2913 Gardner Road
Broadview, Illinois 60155
Telephone: (708) 865-1600
Fax: (708) 865-1646
Web sites: http://www.wilbertinc.com;
Incorporated: 1933 as Wilbert W. Haase Company
Sales: $200 million (2002 est.)
NAIC: 327390 Other Concrete Product Manufacturing; 326130 Laminated Plastics Plate, Sheet, and Shape Manufacturing; 326140 Polystyrene Foam Product Manufacturing; 326150 Urethane and Other Foam Product (Except Polystyrene) Manufacturing; 812210 Funeral Homes and Funeral Services
The Wilbert name has been a fixture in the funeral services industry since the early 1900s, though the company went through several incarnations before becoming Wilbert, Inc. first in 1967 and again in 1997. Reorganized as a holding company in 1997, Wilbert, Inc. oversees two distinct yet complementary divisions: the Funeral Services unit (consisting of the well known Wilbert Funeral Services, Inc.) and the Industrial Plastics unit (home to Thermoform Plastics, Inc. and a number of smaller specialized plastics firms).
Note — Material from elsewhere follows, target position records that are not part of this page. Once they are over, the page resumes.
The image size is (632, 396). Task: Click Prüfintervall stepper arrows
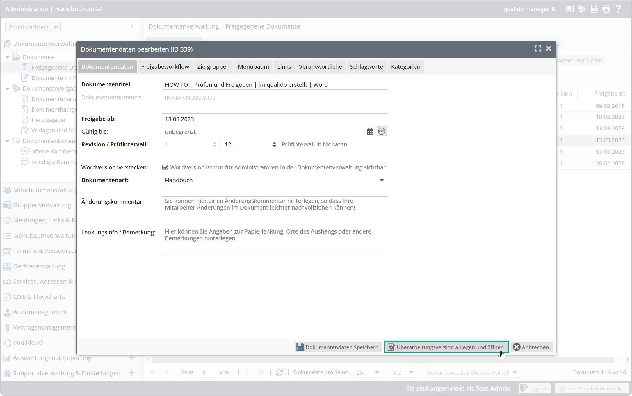coord(274,144)
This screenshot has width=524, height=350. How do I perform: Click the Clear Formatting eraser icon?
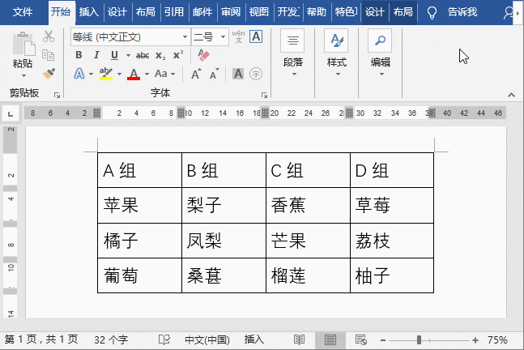pos(203,55)
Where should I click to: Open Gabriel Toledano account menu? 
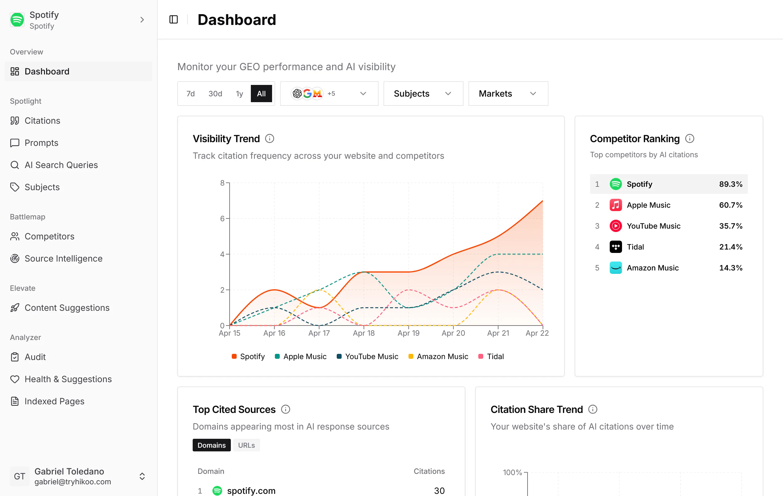[78, 476]
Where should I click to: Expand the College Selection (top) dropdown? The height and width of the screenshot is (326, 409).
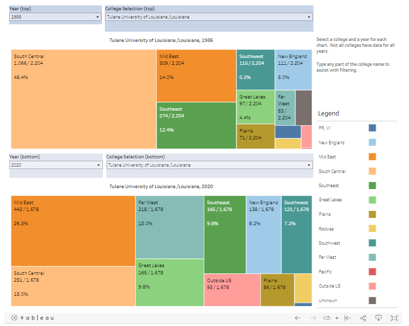209,17
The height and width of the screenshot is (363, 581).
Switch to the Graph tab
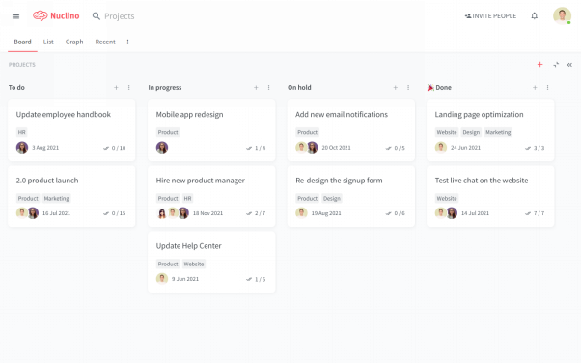tap(74, 42)
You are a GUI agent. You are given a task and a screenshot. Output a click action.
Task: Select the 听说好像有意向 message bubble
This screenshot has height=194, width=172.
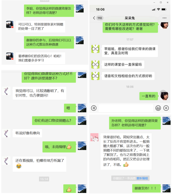pyautogui.click(x=27, y=133)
While both of Wilbert’s divisions are at the forefront of their business sectors and comprised of several subsidiaries, not all of the Industrial Plastics companies work within the burial or funeral field.
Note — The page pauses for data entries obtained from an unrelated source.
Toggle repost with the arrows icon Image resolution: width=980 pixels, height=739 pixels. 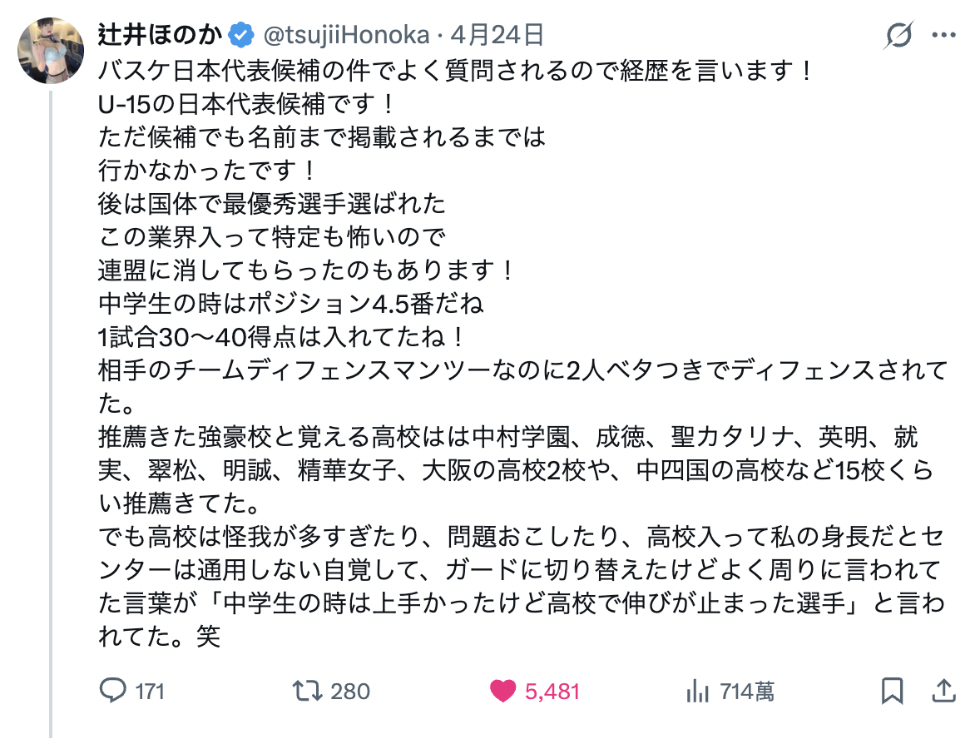309,691
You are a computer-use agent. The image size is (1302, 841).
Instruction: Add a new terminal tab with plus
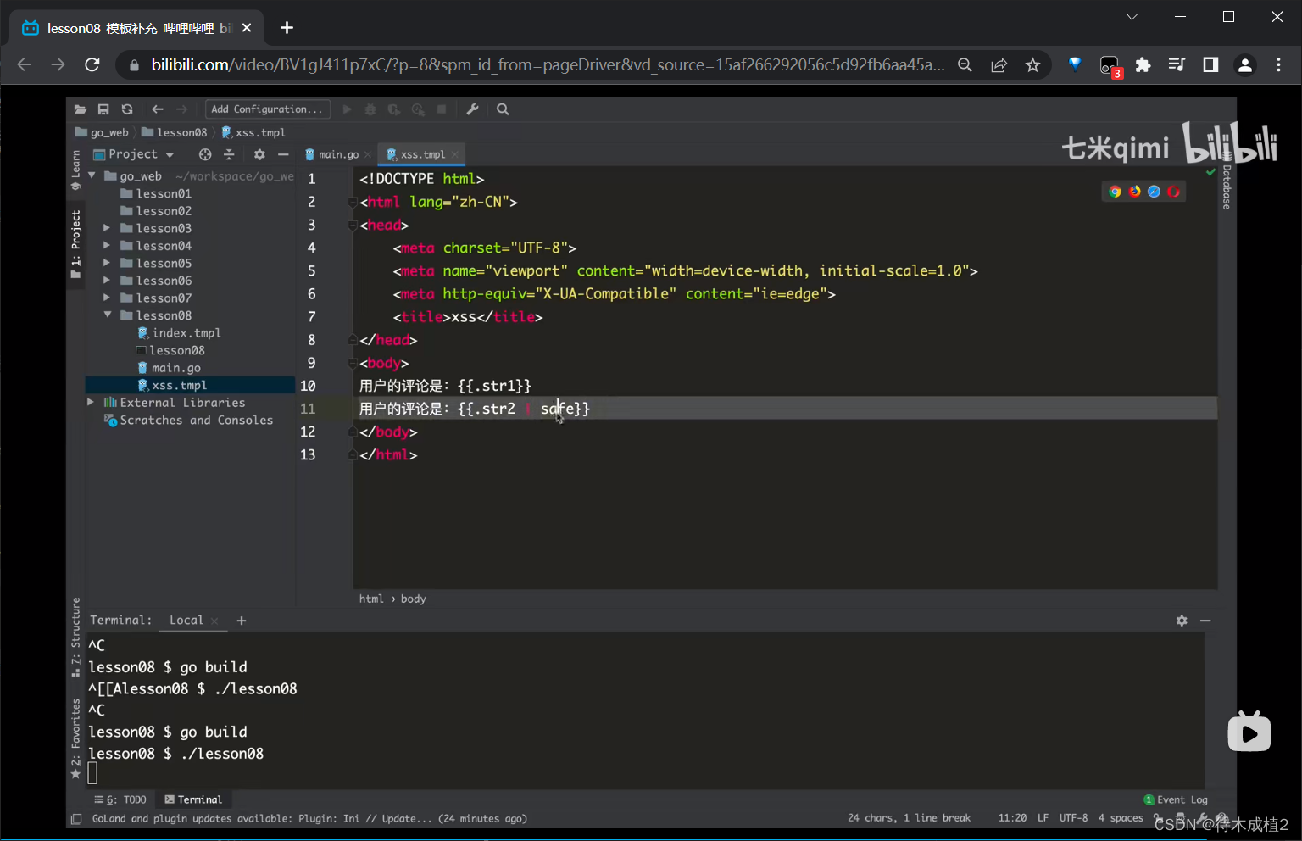[x=242, y=621]
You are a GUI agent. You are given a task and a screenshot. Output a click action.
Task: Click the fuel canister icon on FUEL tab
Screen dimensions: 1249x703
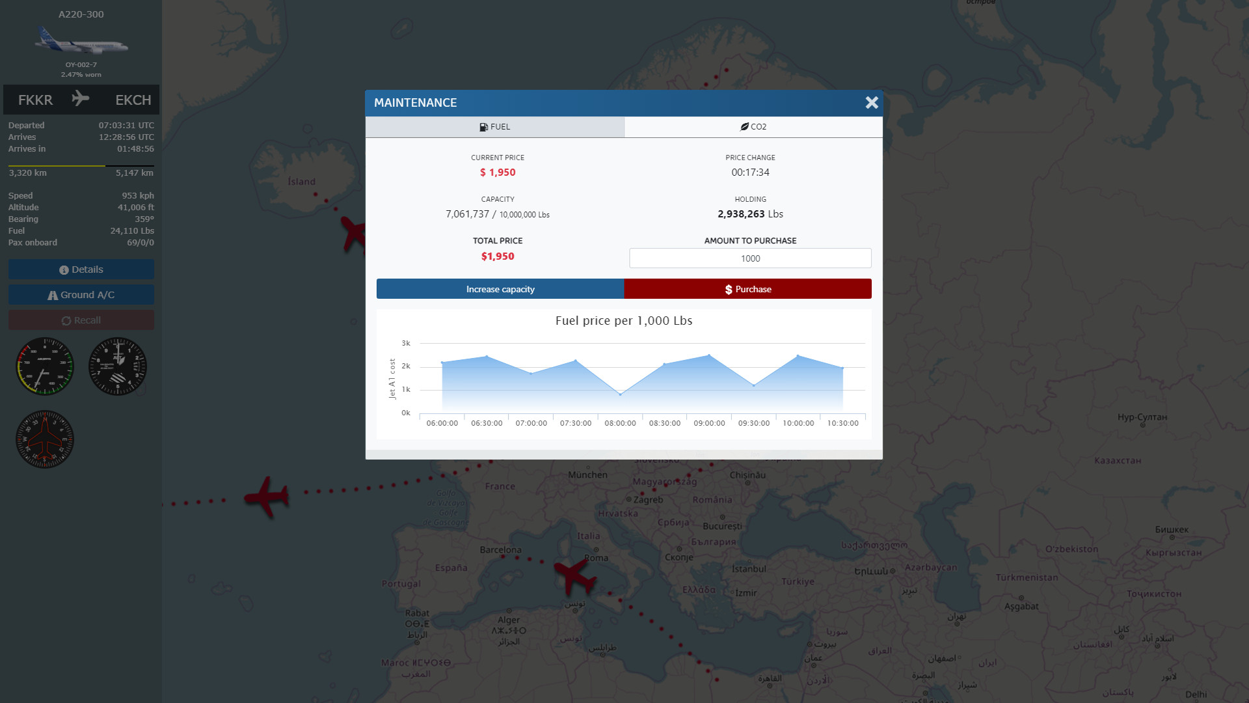click(482, 127)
In the Beginning: 1850s–80s
The Wilbert story begins with the emigration of Ferdinand Haase from Germany and his arrival in New York in 1849. He traveled through Buffalo, Detroit, and Chicago, but the harsh winter weather drove him south to New Orleans. Ferdinand worked at several jobs before being summoned home to help his parents settle their affairs and travel to the United States. By 1851 the Haase family acquired 55 acres along the Des Plaines River outside Chicago. Ferdinand, meanwhile, had found time to meet and wed a woman named Minnie Zimmerman.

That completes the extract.